- **TEXT**:
━━━━━━━━━━

It is common to use medusa coloring without identifying a specific chain. The pattern of coloring builds up a net of links, and most people do not bother to identify which specific chain within that net was used to make a specific elimination. There will always be a chain that can be identified associated with each elimination, there simply isn't any need to locate it.

[daj95376]

In this puzzle, there is a multi-value chain
+3[r9c5] -3[r8c6] +3[r8c2] -8[r8c2] +8[r8c5] -8[r9c45]

The 3 in r8c6 and the two 8's in r9c56 are the ends of the chain and form a conjugate pair in row 9.

I guess that I'm the only one who has problems with your "chain". First off, it starts with a weak link on <3> and ends with a weak link on <8>. There's nothing to be learned from your chain. Then you switch to discussing <3> in r8c6 and the <8s> in r9c45. This is based on an initial strong link on <3> and a final weak link on <8>. Again, nothing to be learned from your chain. How do you get a conjugate pair???

━━━━━━━━━━

- **PROVIDED DATA**:
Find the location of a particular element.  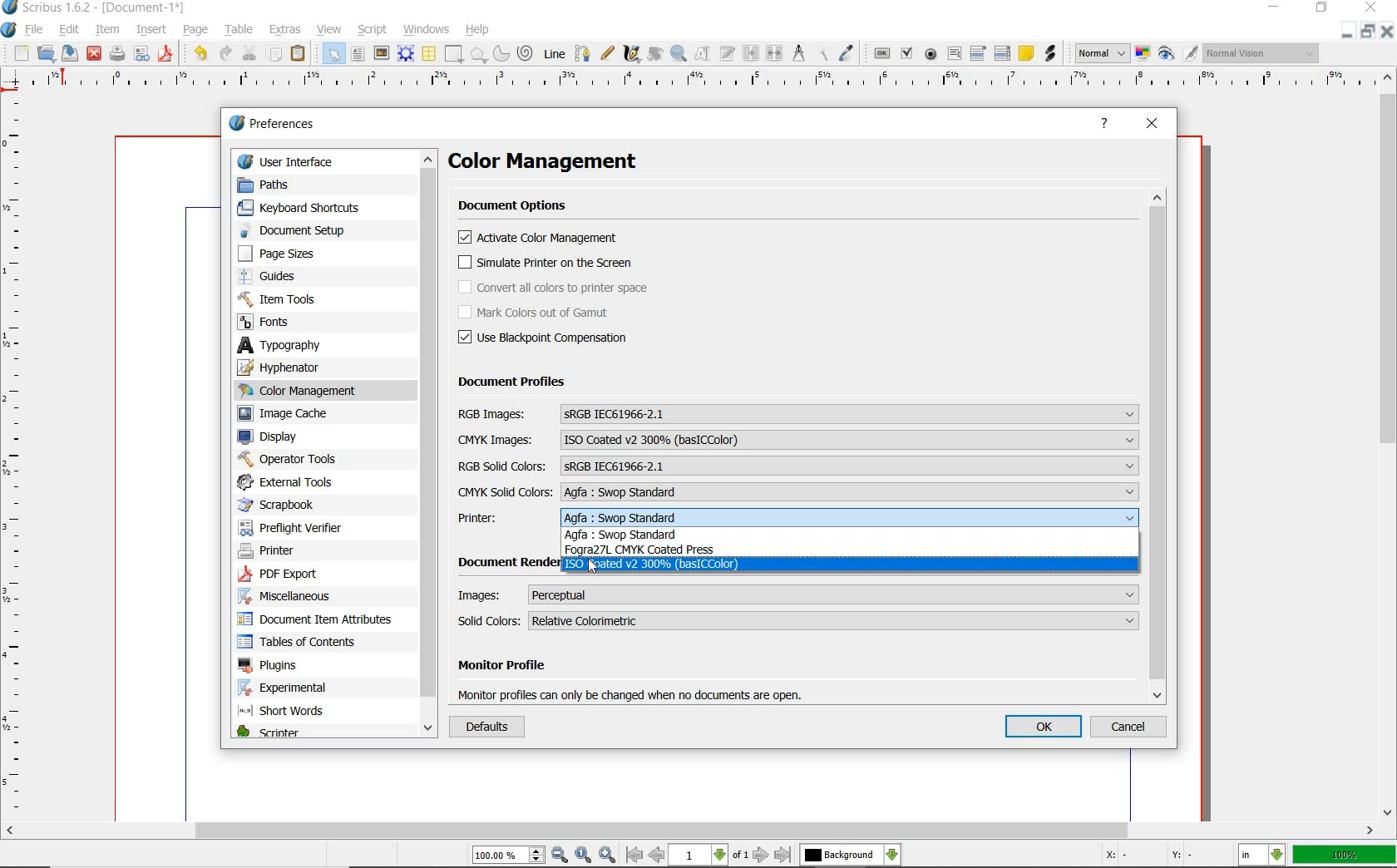

Use Blackpoint compensation is located at coordinates (549, 339).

━━━━━━━━━━

- **PROBLEMS**:
1 – Decide whether each statement agrees with the sudoku excerpt, answering yes or no and quoting the words that settle it: (a) Most people identify the specific chain behind each elimination. (b) A chain can always be identified for each elimination. (c) The reply says the chain starts with a weak link on 3.
2 – According to the sudoku excerpt, in which row do the ends of the chain form a conjugate pair?
The lines have nothing to do with the sudoku excerpt.

- **RESULTS FOR THE EXERCISE**:
1 –
(a) No: "most people do not bother to identify which specific chain within that net was used to make a specific elimination"
(b) Yes: "There will always be a chain that can be identified associated with each elimination"
(c) Yes: "it starts with a weak link on <3>"

2 – Row 9.